═══ SOURCE DOCUMENT ═══

Confidence at times slips out of my persona like warm air through a open door. I go through the "this sucks, and I am alone now to deal with it" daily. Yet there are times, where I give thanks to this technology and marvel at the implants and what they provide in sound for this deaf as box of cereal boy.

Michael J. Fox hit a spot in his challenges and said "This sucks, this is what it is and this sucks, and then you move on from there"
While I am in that spot or space, I still ask myself if the universe decided to play a cosmic joke, or a God of my understanding decided that life was too easy, and needed to put me through a cosmic test, and took away some powerful things, and people in my life, to see how I deal with life without the love and understanding of some people, and the necessities of normal hearing and balance.

If I accept this as my new spot here, and accept that even that is ever changing, then I can start to deal with life from a better vantage point. I have what I have. End of story. Move forward now.

Yoga and meditation keeps me grounded and provides a "jumping off" point for the day. Deep and slow double breaths remind me that I have life. The slow process of air entering my lungs and slowly filling into the belly, gives me hope and is a reminder that 18 months ago I fought survival in a coma on life support. Written off and family gathered around, I somehow was given a chance at a comeback. But hearing would be the cost of this battle.

In my silence I changed of course, and saw the world through vision and touch.
Eyes became my ears, and a new vision of life emerged.
A gentler kinder vision as I needed compassion and understanding to survive in the dog eat dog environment, so I best learn how to give compassion and understanding if I was to receive it.

So the metamorphosis of David began in a hospital bed, but continues daily.
I lower my expectations of what I can and cannot do now in life, and I learn acceptance of my new life without important things and people in my life. So much I shared with people that no longer grace my world, go unshared. So be it. It changes not the fact that they exist with or without what or who I have or do not have at this point in my life.

Michael J. Fox has a small square painting hanging on his office wall. Just black text on a white background that immortalizes an expression Fox, a former heavy drinker, used as he was trying to quit and accept Parkinson's disease.
It reads: "fuck it and breathe."

This morning as a beautiful sun rose, and I stood in full Tree Pose attempting ujjayi breaths, I drifted to that spot that dogs me. The confidence escaping me as I dreaded the Monday morning dealings with the phone at work and the frustration that comes with it.

Life became calm and clear when I removed any and all expectations and stopped reacting. As radical and unfamiliar as this was, it calmed me, and my attention shifted inwards.

═══ DATA LISTING ═══

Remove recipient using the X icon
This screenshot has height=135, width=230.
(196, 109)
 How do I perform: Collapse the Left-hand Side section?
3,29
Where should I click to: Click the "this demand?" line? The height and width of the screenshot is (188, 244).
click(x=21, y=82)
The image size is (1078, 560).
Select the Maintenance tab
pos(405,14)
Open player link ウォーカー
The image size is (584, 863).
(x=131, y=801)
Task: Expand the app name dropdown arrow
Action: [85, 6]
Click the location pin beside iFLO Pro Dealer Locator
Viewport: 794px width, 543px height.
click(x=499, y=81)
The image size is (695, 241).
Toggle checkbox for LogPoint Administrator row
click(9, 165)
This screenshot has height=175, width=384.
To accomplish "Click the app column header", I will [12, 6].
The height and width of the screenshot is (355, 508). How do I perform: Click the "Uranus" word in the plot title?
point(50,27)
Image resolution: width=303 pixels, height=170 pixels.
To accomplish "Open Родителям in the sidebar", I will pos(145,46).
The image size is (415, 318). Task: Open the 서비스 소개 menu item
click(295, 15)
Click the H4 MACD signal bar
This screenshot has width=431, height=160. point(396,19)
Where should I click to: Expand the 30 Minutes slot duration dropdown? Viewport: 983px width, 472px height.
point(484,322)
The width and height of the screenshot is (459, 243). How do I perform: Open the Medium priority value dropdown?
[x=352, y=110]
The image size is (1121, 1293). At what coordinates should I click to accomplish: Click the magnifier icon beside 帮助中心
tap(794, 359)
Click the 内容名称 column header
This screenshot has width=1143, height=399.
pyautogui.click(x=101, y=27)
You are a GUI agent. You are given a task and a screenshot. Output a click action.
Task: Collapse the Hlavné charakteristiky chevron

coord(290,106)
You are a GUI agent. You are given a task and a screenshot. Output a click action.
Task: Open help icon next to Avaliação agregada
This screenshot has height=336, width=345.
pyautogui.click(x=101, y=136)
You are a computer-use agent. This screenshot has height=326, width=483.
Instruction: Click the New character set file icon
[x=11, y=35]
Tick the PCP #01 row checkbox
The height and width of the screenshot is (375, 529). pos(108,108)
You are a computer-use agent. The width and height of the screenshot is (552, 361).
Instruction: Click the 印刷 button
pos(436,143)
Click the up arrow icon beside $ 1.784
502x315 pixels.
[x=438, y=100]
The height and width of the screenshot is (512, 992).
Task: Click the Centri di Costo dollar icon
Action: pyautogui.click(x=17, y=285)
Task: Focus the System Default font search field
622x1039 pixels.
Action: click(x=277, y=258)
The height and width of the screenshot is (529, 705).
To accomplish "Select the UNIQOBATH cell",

═══

TRY IT: Reproduce word for word the passage of the essay on hearing loss above, from "So the metamorphosis" up to and including "accept Parkinson's disease.".

SOLUTION BELOW:
So the metamorphosis of David began in a hospital bed, but continues daily.
I lower my expectations of what I can and cannot do now in life, and I learn acceptance of my new life without important things and people in my life. So much I shared with people that no longer grace my world, go unshared. So be it. It changes not the fact that they exist with or without what or who I have or do not have at this point in my life.

Michael J. Fox has a small square painting hanging on his office wall. Just black text on a white background that immortalizes an expression Fox, a former heavy drinker, used as he was trying to quit and accept Parkinson's disease.